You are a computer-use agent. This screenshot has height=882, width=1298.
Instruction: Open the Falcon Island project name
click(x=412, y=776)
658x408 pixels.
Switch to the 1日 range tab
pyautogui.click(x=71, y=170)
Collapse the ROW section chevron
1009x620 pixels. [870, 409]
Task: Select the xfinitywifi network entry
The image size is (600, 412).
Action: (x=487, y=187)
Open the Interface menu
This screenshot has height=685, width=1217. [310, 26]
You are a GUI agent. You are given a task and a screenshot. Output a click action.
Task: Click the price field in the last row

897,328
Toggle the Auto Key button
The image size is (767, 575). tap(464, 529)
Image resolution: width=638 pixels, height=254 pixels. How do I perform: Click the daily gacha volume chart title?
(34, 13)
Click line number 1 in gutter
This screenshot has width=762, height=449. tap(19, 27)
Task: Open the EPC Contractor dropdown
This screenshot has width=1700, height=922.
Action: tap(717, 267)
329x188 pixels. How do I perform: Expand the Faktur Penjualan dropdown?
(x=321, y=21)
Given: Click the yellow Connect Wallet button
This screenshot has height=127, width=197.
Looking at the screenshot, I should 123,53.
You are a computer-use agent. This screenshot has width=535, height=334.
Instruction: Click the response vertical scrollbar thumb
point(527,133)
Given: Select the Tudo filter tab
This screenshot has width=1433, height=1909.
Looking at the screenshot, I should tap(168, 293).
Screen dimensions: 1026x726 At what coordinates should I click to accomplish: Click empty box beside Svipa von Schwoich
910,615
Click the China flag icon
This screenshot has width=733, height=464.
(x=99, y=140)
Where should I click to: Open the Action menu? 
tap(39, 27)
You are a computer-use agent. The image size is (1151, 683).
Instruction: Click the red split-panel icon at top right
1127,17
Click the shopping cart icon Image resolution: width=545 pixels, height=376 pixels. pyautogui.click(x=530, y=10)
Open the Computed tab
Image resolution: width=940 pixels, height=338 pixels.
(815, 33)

============

Your task:
Copy the listing above, substituting "drop-down list" for every "dropdown" and leaving everything else as it is.

Output below:
You are a computer-use agent. This screenshot has height=882, width=1298.
Instruction: Open the Falcon Island project name
click(x=412, y=776)
658x408 pixels.
Switch to the 1日 range tab
pyautogui.click(x=71, y=170)
Collapse the ROW section chevron
1009x620 pixels. [870, 409]
Task: Select the xfinitywifi network entry
The image size is (600, 412).
Action: (x=487, y=187)
Open the Interface menu
This screenshot has height=685, width=1217. [310, 26]
You are a GUI agent. You are given a task and a screenshot. Output a click action.
Task: Click the price field in the last row

897,328
Toggle the Auto Key button
The image size is (767, 575). tap(464, 529)
Image resolution: width=638 pixels, height=254 pixels. How do I perform: Click the daily gacha volume chart title?
(34, 13)
Click line number 1 in gutter
This screenshot has width=762, height=449. tap(19, 27)
Task: Open the EPC Contractor drop-down list
This screenshot has width=1700, height=922.
Action: tap(717, 267)
329x188 pixels. How do I perform: Expand the Faktur Penjualan drop-down list?
(x=321, y=21)
Given: Click the yellow Connect Wallet button
This screenshot has height=127, width=197.
Looking at the screenshot, I should 123,53.
You are a computer-use agent. This screenshot has width=535, height=334.
Instruction: Click the response vertical scrollbar thumb
point(527,133)
Given: Select the Tudo filter tab
This screenshot has width=1433, height=1909.
Looking at the screenshot, I should tap(168, 293).
Screen dimensions: 1026x726 At what coordinates should I click to accomplish: Click empty box beside Svipa von Schwoich
910,615
Click the China flag icon
This screenshot has width=733, height=464.
(x=99, y=140)
Where should I click to: Open the Action menu? 
tap(39, 27)
You are a computer-use agent. The image size is (1151, 683).
Instruction: Click the red split-panel icon at top right
1127,17
Click the shopping cart icon Image resolution: width=545 pixels, height=376 pixels. pyautogui.click(x=530, y=10)
Open the Computed tab
Image resolution: width=940 pixels, height=338 pixels.
(815, 33)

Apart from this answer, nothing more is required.